What Is the Difference Between Zirconia and Porcelain Crowns?

The dental crown is the fixed coating that covers the entire damaged tooth and protects the natural tooth by returning the tooth to its natural appearance. If the outer surface of the tooth is lost for various reasons or if the patient demands an aesthetic restoration, zirconia or porcelain crowns are made.

If the tooth that is planned to be crowned has a lot of decay and the dental pulp is damaged, root canal treatment is required before the crown is made. There is a need for a structure that will support the crown in the tooth to be crowned.

Zirconia is obtained by adding yttrium oxide to the zirconium element. It has high pressure resistance and is hard. Since its thermal conductivity is low, it does not cause hot-cold sensitivity in the patient after treatment. It can be used in monolithic or translucent forms. Since only zirconia is used in monolithic form, a transparent appearance is not expected as in natural teeth. It is generally used on teeth exposed to chewing at the back of the mouth. If the patient has a teeth grinding problem, the tooth with a monolithic crown may cause abrasions on the corresponding natural tooth, since it is hard in material. In the translucent form, the bottom of the crown is covered with zirconia and the top is covered with fine porcelain. Since translucent zirconia has lower compressive strength than monolithic zirconia, it is preferred in anterior teeth for aesthetic convenience.

Porcelain crown consists of ceramic material with metal support structure. Structurally, it has an opaque color and matte texture and is far from natural tooth appearance because it is thicker. Due to metal support, it creates a gray appearance on the gingiva due to reflection, especially in patients with non-thick gingival structure. Not suitable for people with metal allergies. It causes taste difference due to metal. Since the metal thermal conduction is high, the possibility of damaging the pulp is higher as the hot-cold sensitivity increases after the treatment. Its useful life is less than zirconium coating. In case of possible fracture, porcelain crown repair is possible, while zirconium crown cannot be repaired. Since it is common for porcelain crowns to have a gap between the teeth and gums, foods entering through the gap can cause gum infections and bad breath.

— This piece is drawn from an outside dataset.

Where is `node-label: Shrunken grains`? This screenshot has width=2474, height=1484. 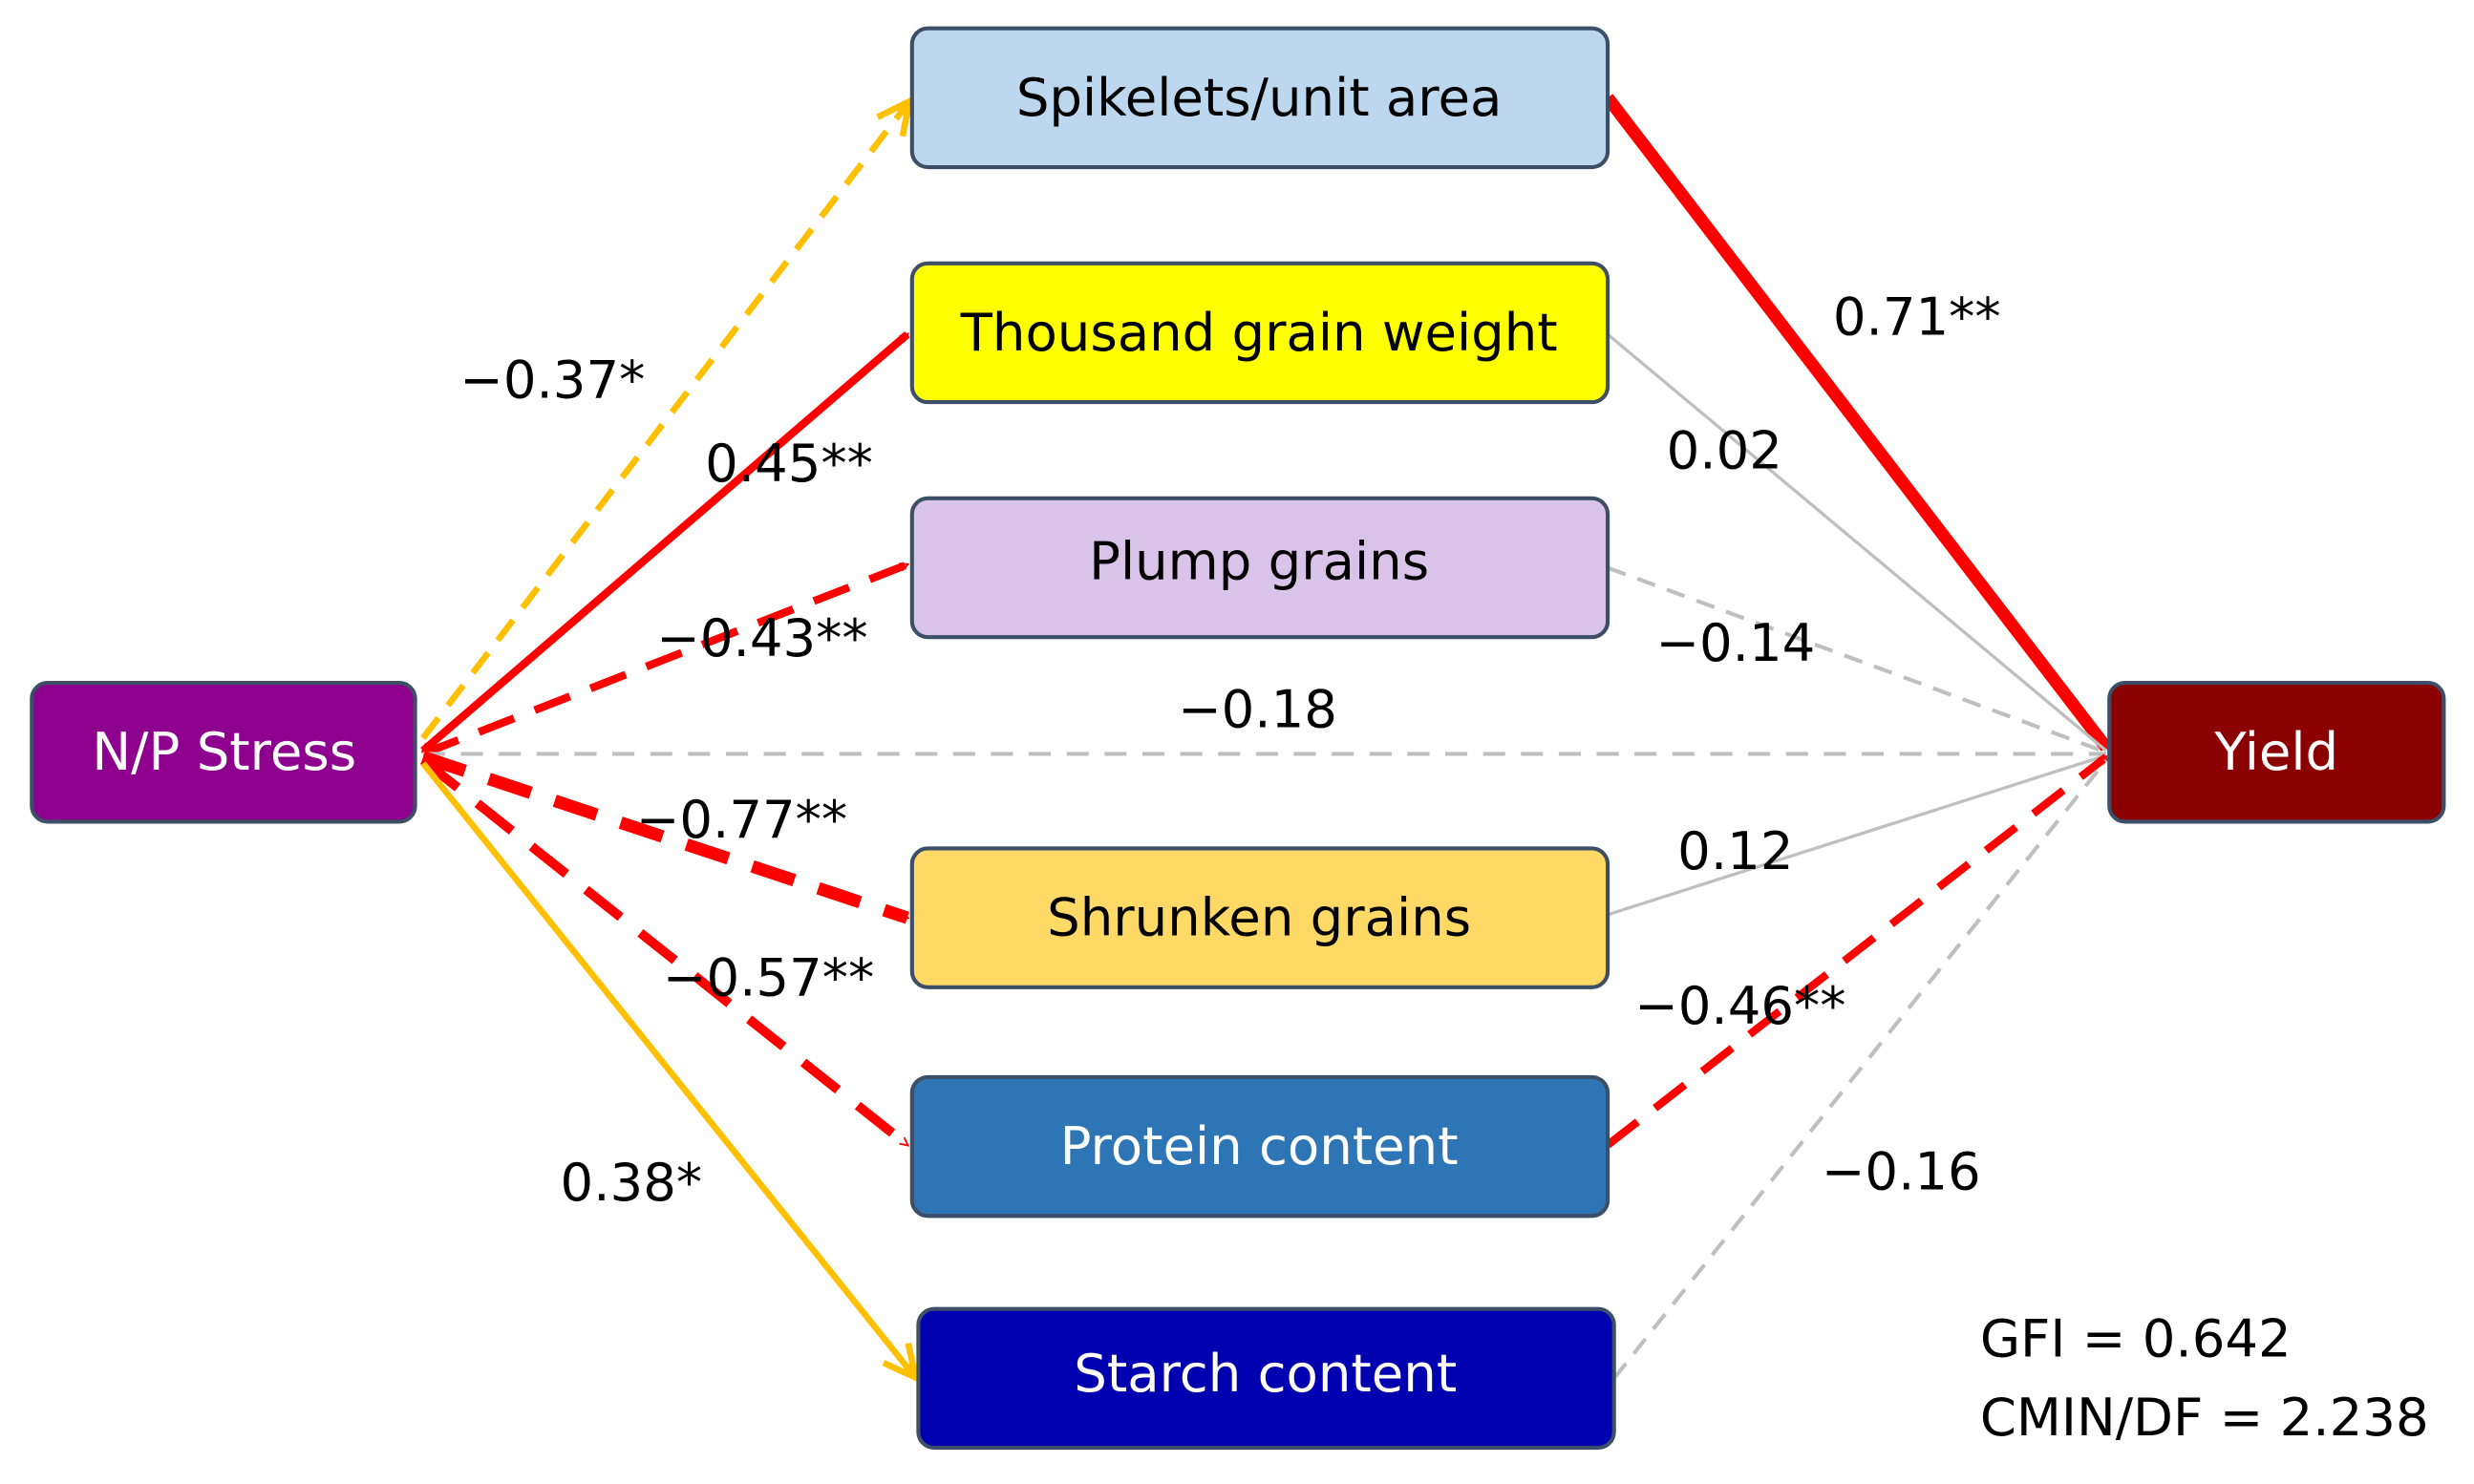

In patients whose jaw development is completed, local anesthesia is applied and thinning is done around the teeth. Then, CAD/CAM measurements are taken in the digital environment with intraoral scanning and the stage of producing the appropriate crowns is started. Temporary crowns are placed while the crowns are being prepared.

During the treatment, since the zirconium crown is thinner than the porcelain crown, less shaving is made around the natural tooth to be bonded. There is no difference in the bonding processes made to the natural tooth or the crown support.

If the patient has problems such as clenching, grinding, and gum diseases, the crowns can be damaged quickly. Zirconia crowns have a useful life of 15-20 years, while porcelain crowns are in the range of 10-12 years. When using zirconia or porcelain crowns after treatment, attention should be paid to the foods consumed. Maintenance and controls should be done periodically.